WorksApplications/sudachi-tools

Repository files navigation

Sudachi Tools

This is a project which contains tools for developing Sudachi and its dictionaries.

Features

Analysis

This project can perform analysis or a large text corpus with Sudachi java version. Sudachi jar needs to be provided externally.

Data will be cut into 5mb chunks and analyzed with Sudachi in parallel. The resulting files will be compressed with ZStandard compression algorithm. Different setups can be specified with different Sudachi configuration files.

Diffing

Compute diffs between two folders of analyzed data. In addition to plain diffs, this tool also computes overview of diffed elements. It is easy to see whether changed dictionary were actually working in the real text.

Installation

You need JDK 17 installed to work with it. It is possible that the project will run on earlier JDK releases, but this is neither tested nor supported.

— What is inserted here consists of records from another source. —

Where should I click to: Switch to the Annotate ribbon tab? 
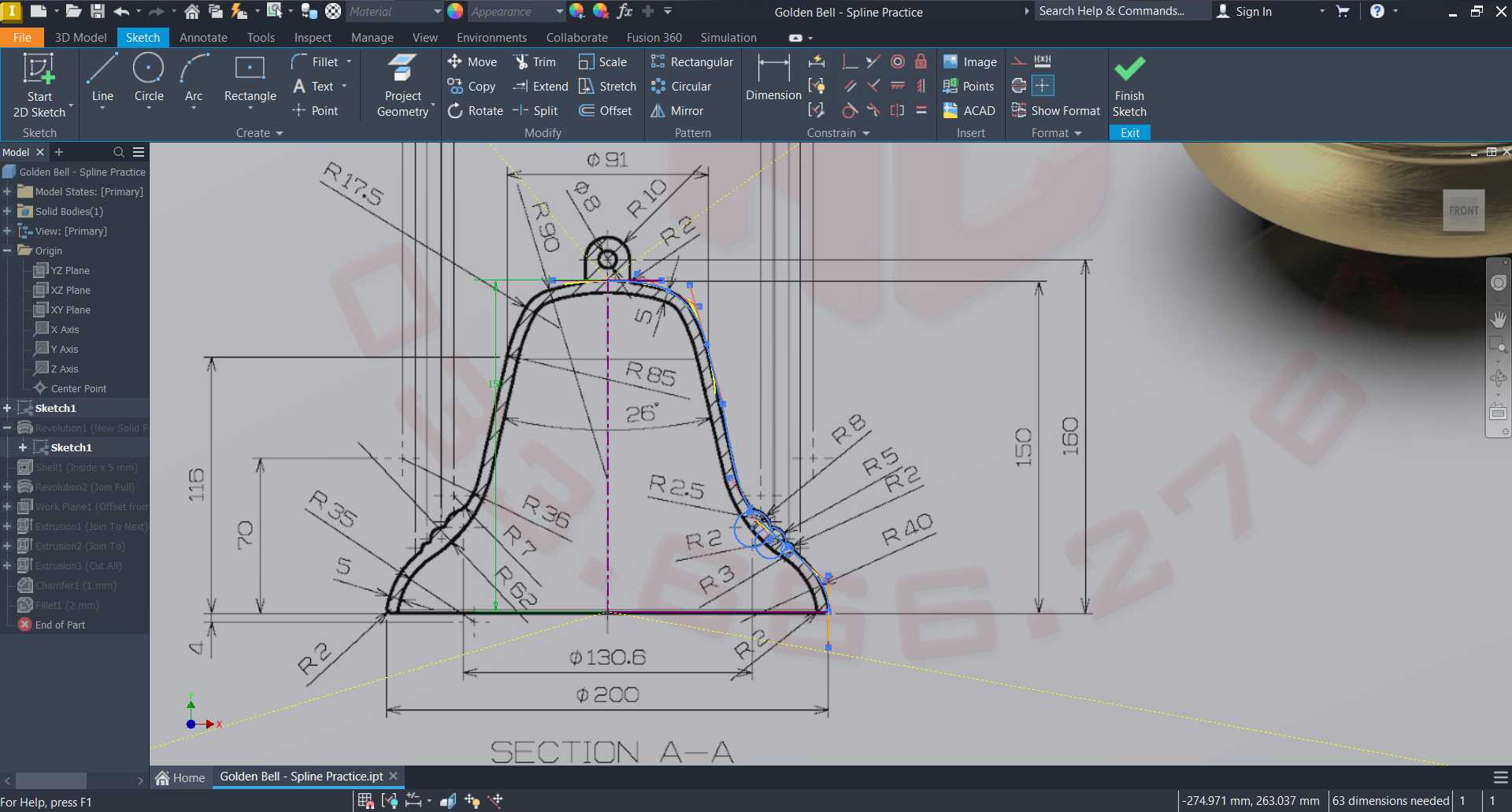click(x=203, y=37)
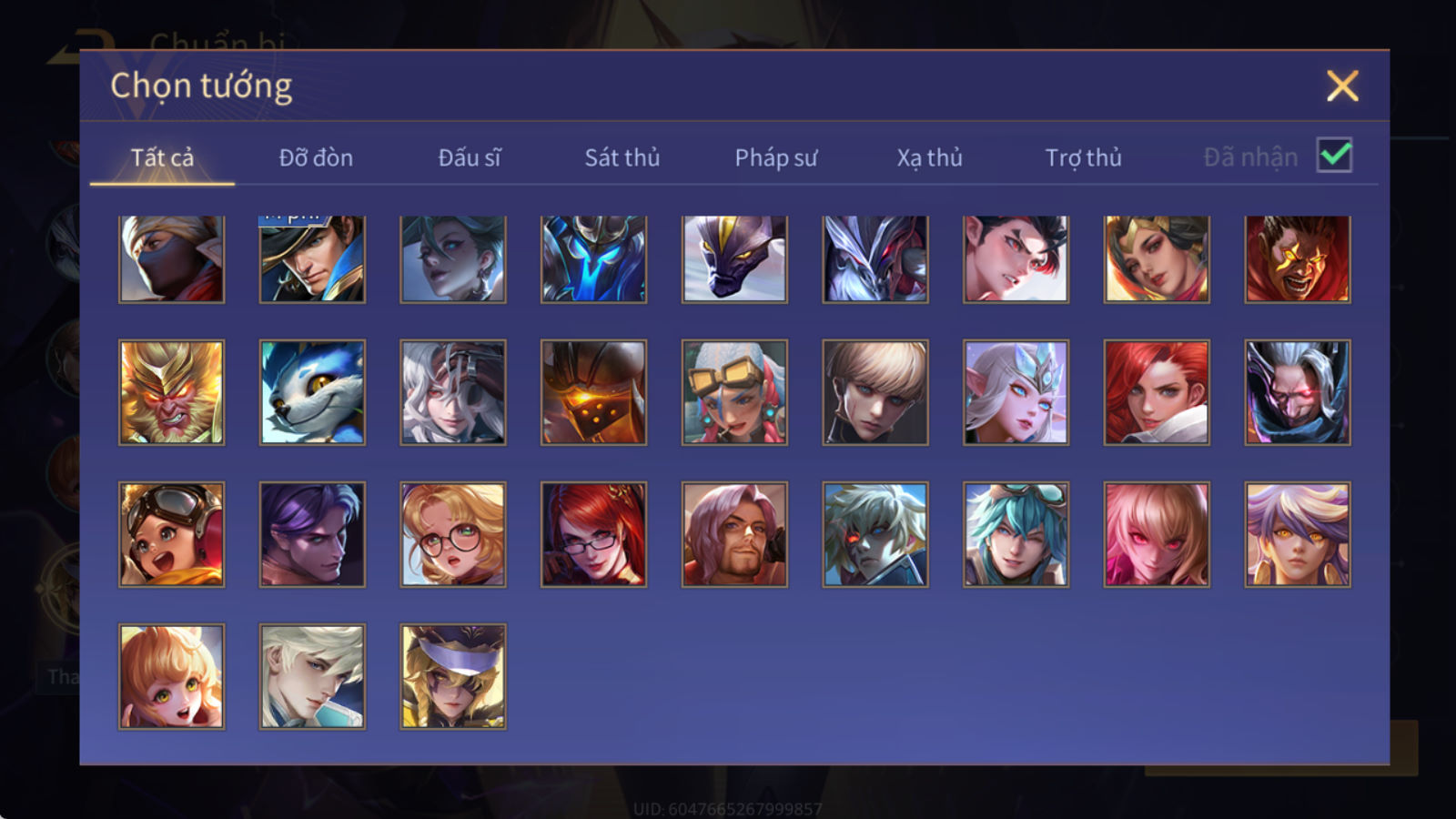Open the Sát thủ hero category tab
Viewport: 1456px width, 819px height.
click(622, 157)
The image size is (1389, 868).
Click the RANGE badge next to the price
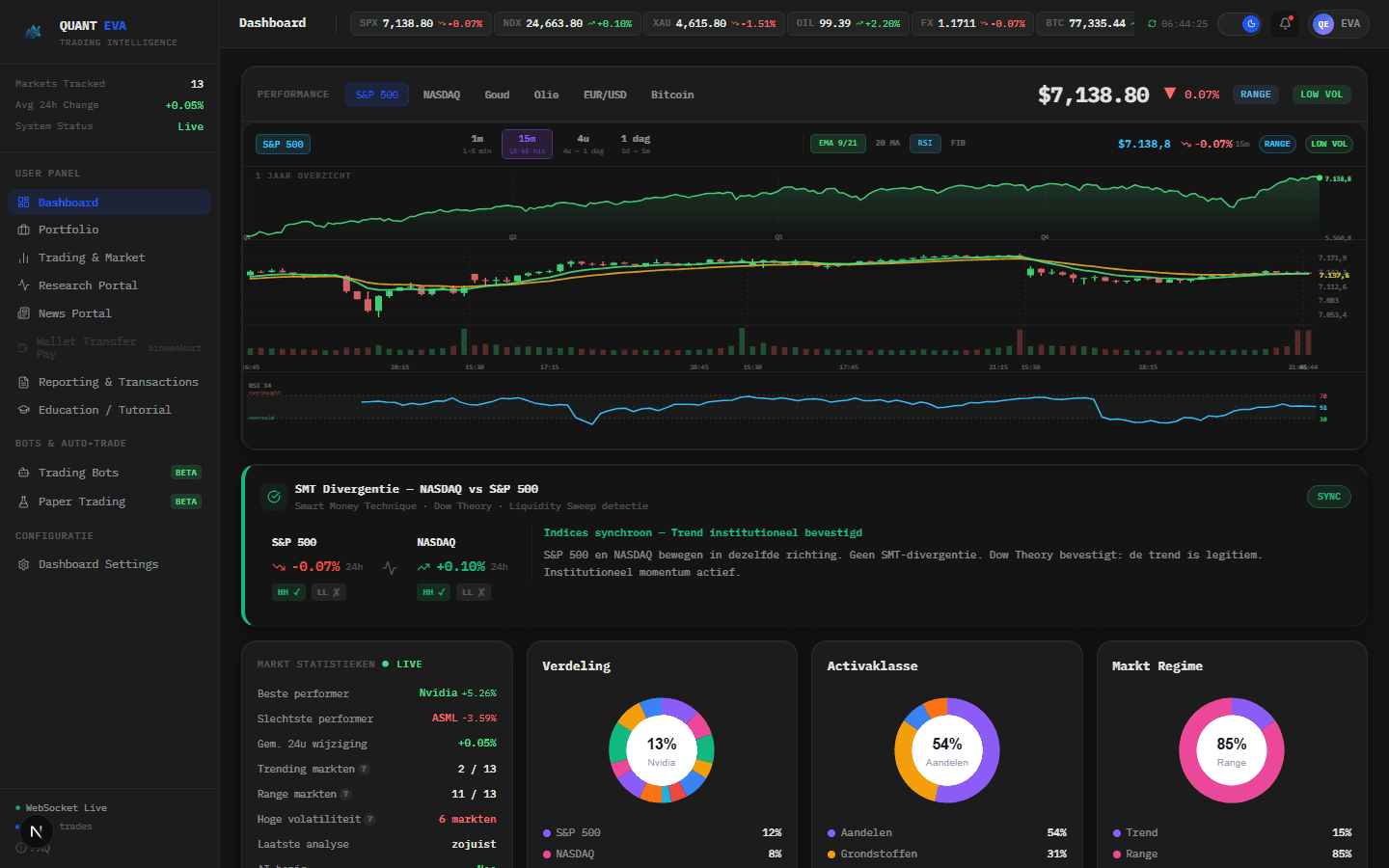[1255, 95]
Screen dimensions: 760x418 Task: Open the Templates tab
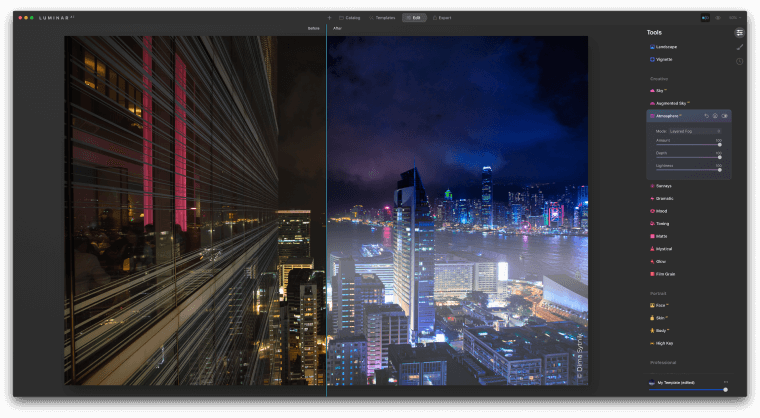(381, 17)
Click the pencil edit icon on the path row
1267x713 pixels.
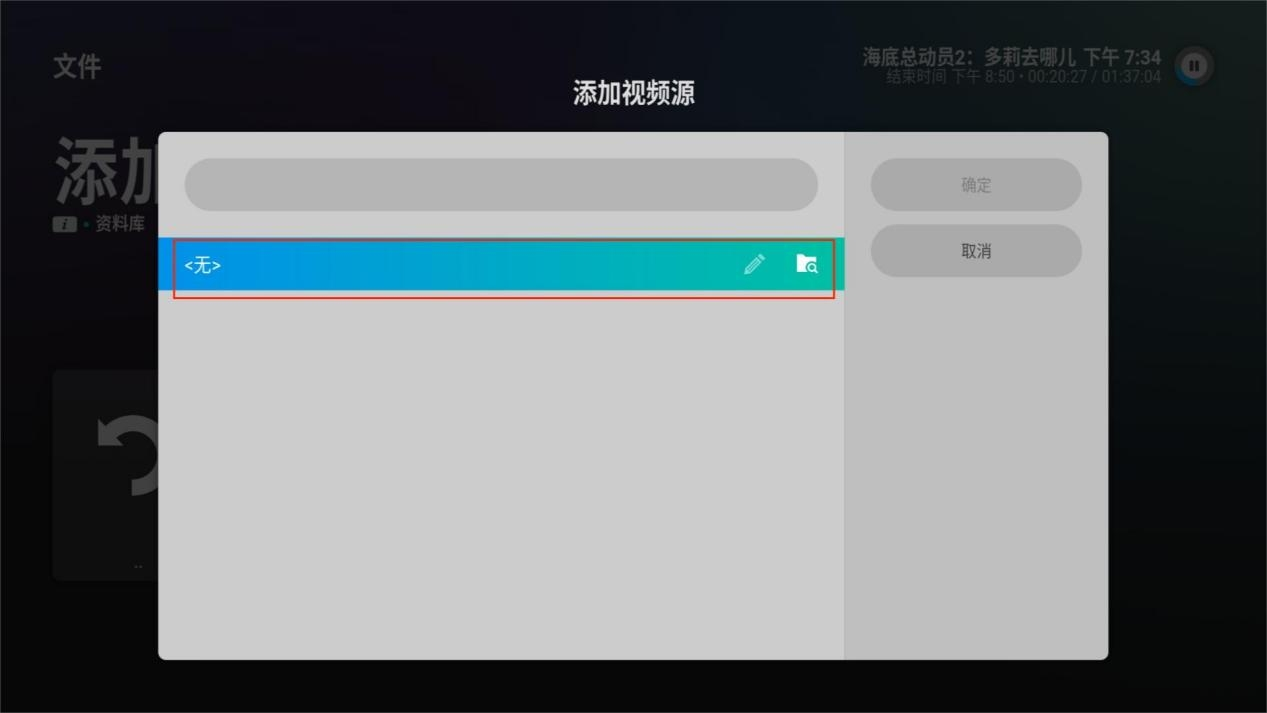coord(754,264)
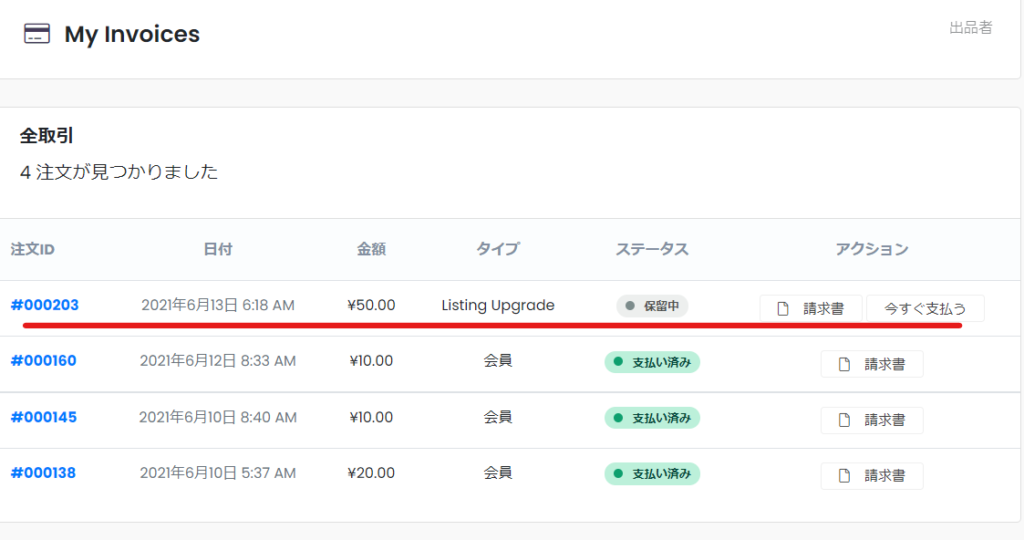Click the 注文ID column header
The image size is (1024, 540).
pyautogui.click(x=33, y=249)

Download the latest fat jar from releases page.

From sources

After cloning the project, run ./gradlew shadowJar. The jar with dependencies will be in build/libs directory.

Usage

Analysis

You need to download Sudachi and its dictionary. The example invocation for analyzing is the following. The analysis results will be placed in /path/to/output directory.

java -jar sudachi-tools.jar analyze \
    --output /path/to/output \
    --jar /path/to/sudachi.jar \
    --config /path/to/sudachi.conf
    /path/to/input/data

Computing Diffs

The invocation is the following. Directory /path/to/diffs will contain html report with diffs. Inputs must be the analysis results from the analysis step.

java -jar sudachi-tools.jar diff \
    /path/to/analysis1 \
    /path/to/analysis2 \
    /path/to/diffs